Does California’s attorney general have the power to ban a nonprofit organization from asking for donations unless it hands over a list of its past supporters for inspection, even if the group has no involvement in elections? That simple question is at the heart of Center for Competitive Politics v. Harris.

Federal tax law and Supreme Court precedent concerning First Amendment protections say no, but this has not stopped California Attorney General Kamala Harris from making such requests.

The Attorney General is demanding that nonprofit groups, including the Center for Competitive Politics (CCP), an educational nonprofit corporation organized under §501(c)(3), provide unredacted copies of their Schedule B, an addendum to the tax Form 990 filed with the Internal Revenue Service that lists contributors’ names and addresses. If CCP fails to comply, the organization will be banned from asking Californians for any financial support.

The Attorney General’s requirement creates a stark choice for CCP and many other nonprofit groups in the same situation.  If CCP opts to protect the privacy of its contributors and forgoes fundraising efforts in California, being unable to speak with potential donors in the state will irreparably harm the organization and its donors.  Without the ability to solicit funds from the most populous state in the nation, CCP’s ability to defend the First Amendment nationwide will be curtailed.

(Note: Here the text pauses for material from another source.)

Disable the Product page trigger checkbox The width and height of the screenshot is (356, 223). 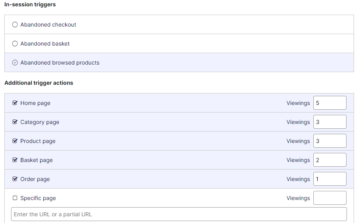click(15, 141)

However, if CCP instead decides to comply with the Attorney General’s demand to hand over its donor list, its right to freely associate with its supporters, many of whom would strongly desire to keep their privacy, and their right to freely associate with other like-minded supporters of free speech, will be chilled.

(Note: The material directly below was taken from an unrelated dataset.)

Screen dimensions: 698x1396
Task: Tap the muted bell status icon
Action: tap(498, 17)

Either of course of action would infringe on CCP’s First Amendment-protected rights.

This chilling effect cannot be taken lightly. Freedom of speech and association are protected by the First Amendment. If government is to restrict or burden these rights, it must have a good for doing so.

CCP filed a lawsuit in the United States District Court for the Eastern District of California to defend the rights of CCP’s supporters and those of other similar nonprofit groups put in a similar predicament.

California has yet to offer any reasonable justification for its demand.  Moreover, the California Attorney General’s demand is preempted by federal statute. The Internal Revenue Code (“IRC”) makes clear that state officials, such as the California Attorney General, cannot seek or obtain the names and addresses of contributors to §501(c)(3) organizations. The privacy of contributors to charitable organizations is a primary concern of the tax laws, and long settled Supreme Court precedent on the First Amendment dating back over 50 years strictly limits the ability of states to access non-profit organizations’ member lists or contributor lists if the groups are not involved in election campaigns.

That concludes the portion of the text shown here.